Economic update projects inflation uptick, highlights fiscal and market gains

Finance Division's monthly report forecasts October inflation between 5-6%, notes a surge in federal revenues

ISLAMABAD: The Finance Division’s Monthly Economic Update for October 2025 projects that inflation for the month will fall within a range of 5-6%, attributing the uptick to recent flood-related supply disruptions and temporary border closures affecting essential commodities.

The report, released on Monday, presented a mixed economic picture, highlighting strong fiscal and market performance alongside ongoing challenges. The Consumer Price Index (CPI) inflation for September 2025 was confirmed at 5.6% year-on-year, a rise from 3.0% in August.

On the fiscal front, the federal government reported a substantial improvement in its financial position. Net federal revenues during July-August 2025 surged by an extraordinary 231.4% to Rs. 3,269.8 billion. This dramatic increase was primarily fueled by a massive 721.1% jump in non-tax revenues, complemented by a solid 14.1% growth in FBR tax collections. During the same period, total federal expenditure was contained, growing by a more modest 7.6%.

The external account showed signs of balancing out. While the cumulative current account for the first quarter (July-September) registered a deficit of $594 million, it posted a surplus of $110 million in September 2025. The country’s foreign exchange reserves remained robust, standing at $19.9 billion as of October 17, 2025, with the State Bank of Pakistan holding $14.5 billion of that total.

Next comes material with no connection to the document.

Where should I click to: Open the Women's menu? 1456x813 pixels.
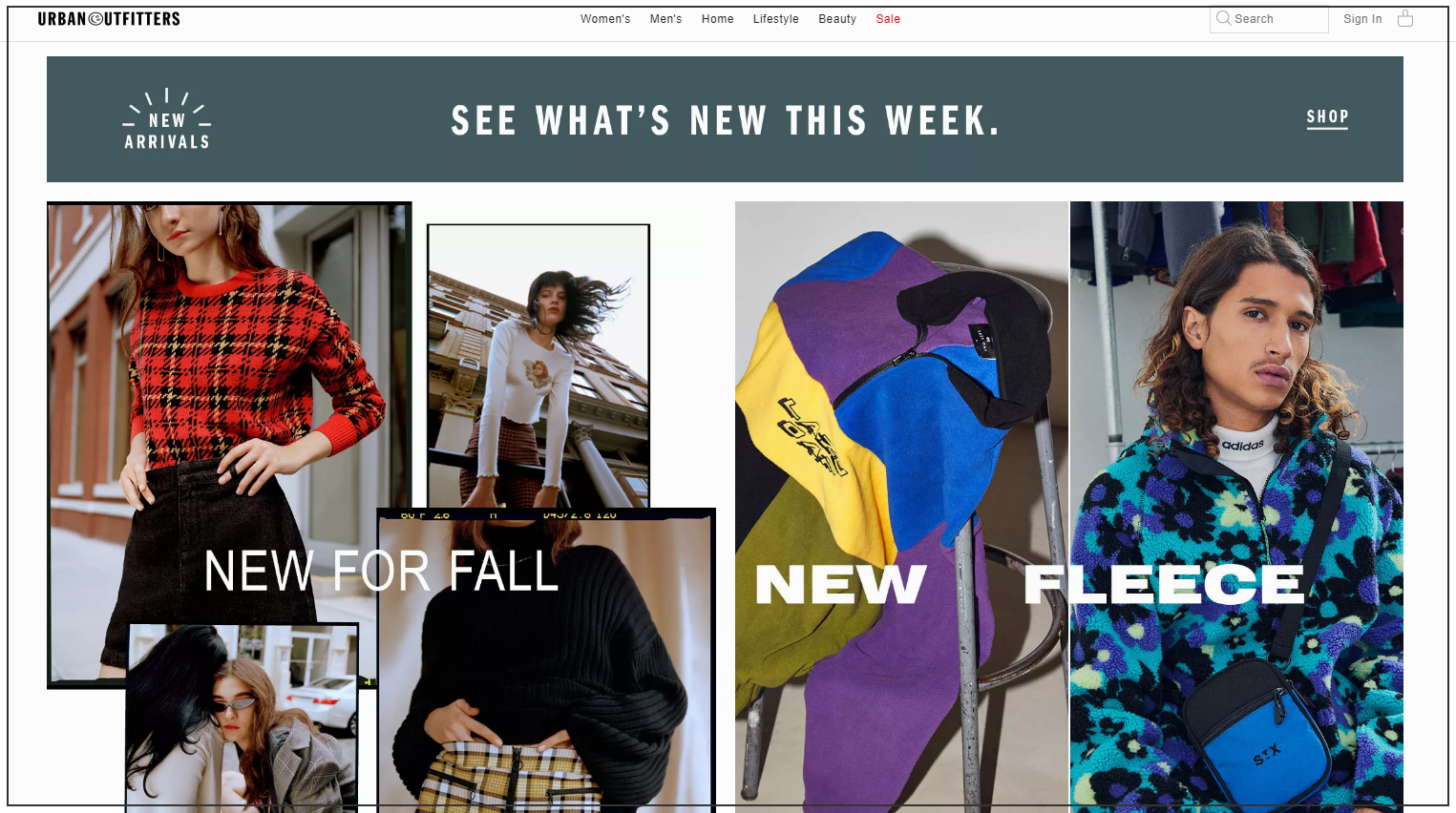pyautogui.click(x=605, y=19)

In a standout performance, the Pakistan Stock Exchange (PSX) witnessed a significant rally, with the KSE-100 Index gaining 16,875 points to close September at 165,493. The bullish trend continued, pushing the index to 166,553 points by October 22, 2025, and elevating market capitalization to Rs. 19,212 billion.

The report also noted ongoing social and development initiatives, including the disbursement of Rs. 322.6 million in interest-free loans to thousands of beneficiaries and continued progress on privatization, digital governance, and infrastructure projects under CPEC Phase 2.0.